Considering the TB diagnostic algorithms and diagnostic characteristics, Xpert MTB/XDR could be placed at or near point-of-care settings to be used primarily as a follow-on test for laboratory-confirmed TB, complementing existing rapid tests that detect only rifampicin, or rifampicin/isoniazid resistance. Detection of fluoroquinolone resistance is essential to inform the use of all-oral 6–12 month standardized shorter regimen for MDR/rifampicin-resistant TB. The assay is conditionally recommended for the initial detection of resistance to isoniazid and fluoroquinolones, rather than culture-based phenotypic DST in people with bacteriologically confirmed pulmonary TB, and for the initial detection of resistance to these drugs and ethionamide and amikacin in people with bacteriologically confirmed pulmonary TB and resistance to rifampicin.17 Xpert MTB/RIF or Xpert Ultra and Xpert MTB/XDR could also be used as the initial diagnostic tests to detect TB, rifampicin, isoniazid and fluoroquinolone resistance in order to achieve universal DST; this algorithm may be preferable in settings with a high MDR-TB burden and also in those with high risk of isoniazid resistance (algorithm 117). If not feasible, it may be used for further evaluation of patients with rifampicin-resistant or MDR-TB, for patients with rifampicin-susceptible TB but no results available for isoniazid but at a high risk for isoniazid resistance (algorithms 3–4).

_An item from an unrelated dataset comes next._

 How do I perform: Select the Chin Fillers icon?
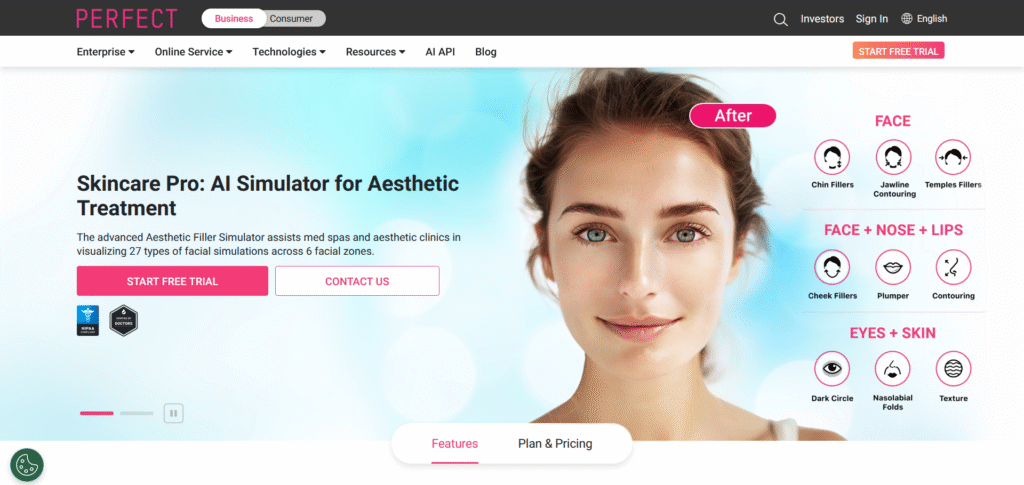click(832, 157)
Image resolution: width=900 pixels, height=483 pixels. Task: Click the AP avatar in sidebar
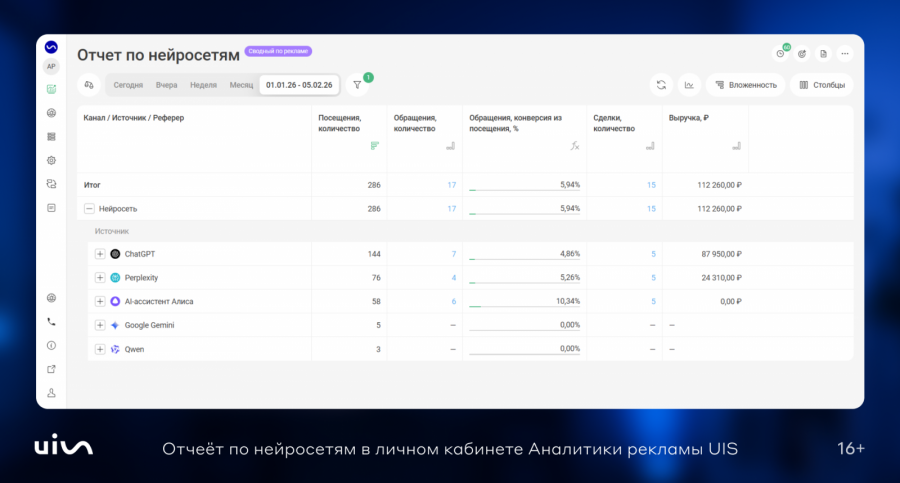click(x=51, y=67)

Our review is limited by high heterogeneity of the population targets and limited range of laboratory tools available. We also note limitations in the study designs of published work identified, including little clinical outcome data following treatment based on test findings.

Finally, rapid diagnostic tests are not only helpful in existing algorithms for guiding drug selection but may also guide dose selection (higher dose) in case of low-level resistance when limited alternative treatment options exist.20 Further testing options when a patient is demonstrating slower response to TB treatment than expected, despite proven drug susceptibility would be valuable, such as supplementary rapid tests for drug exposure. We foresee that the introduction of saliva- and urine-based point-of-care testing as well as microsampling techniques could be provided in conjunction with rapid DST as they are becoming more affordable for resource-limited settings, and may support laboratory testing efforts towards better outcomes for people affected by TB around the world.

The systematic review was partially funded via an unrestricted grant by Cepheid Europe SAS to the Public Health Consulting Group, Lugano, Switzerland. The donor had no role in conducting the systematic review, as well as analysing and interpreting the results and writing the manuscript.

The authors declare to have no conflict of interest directly or indirectly related to the manuscript contents.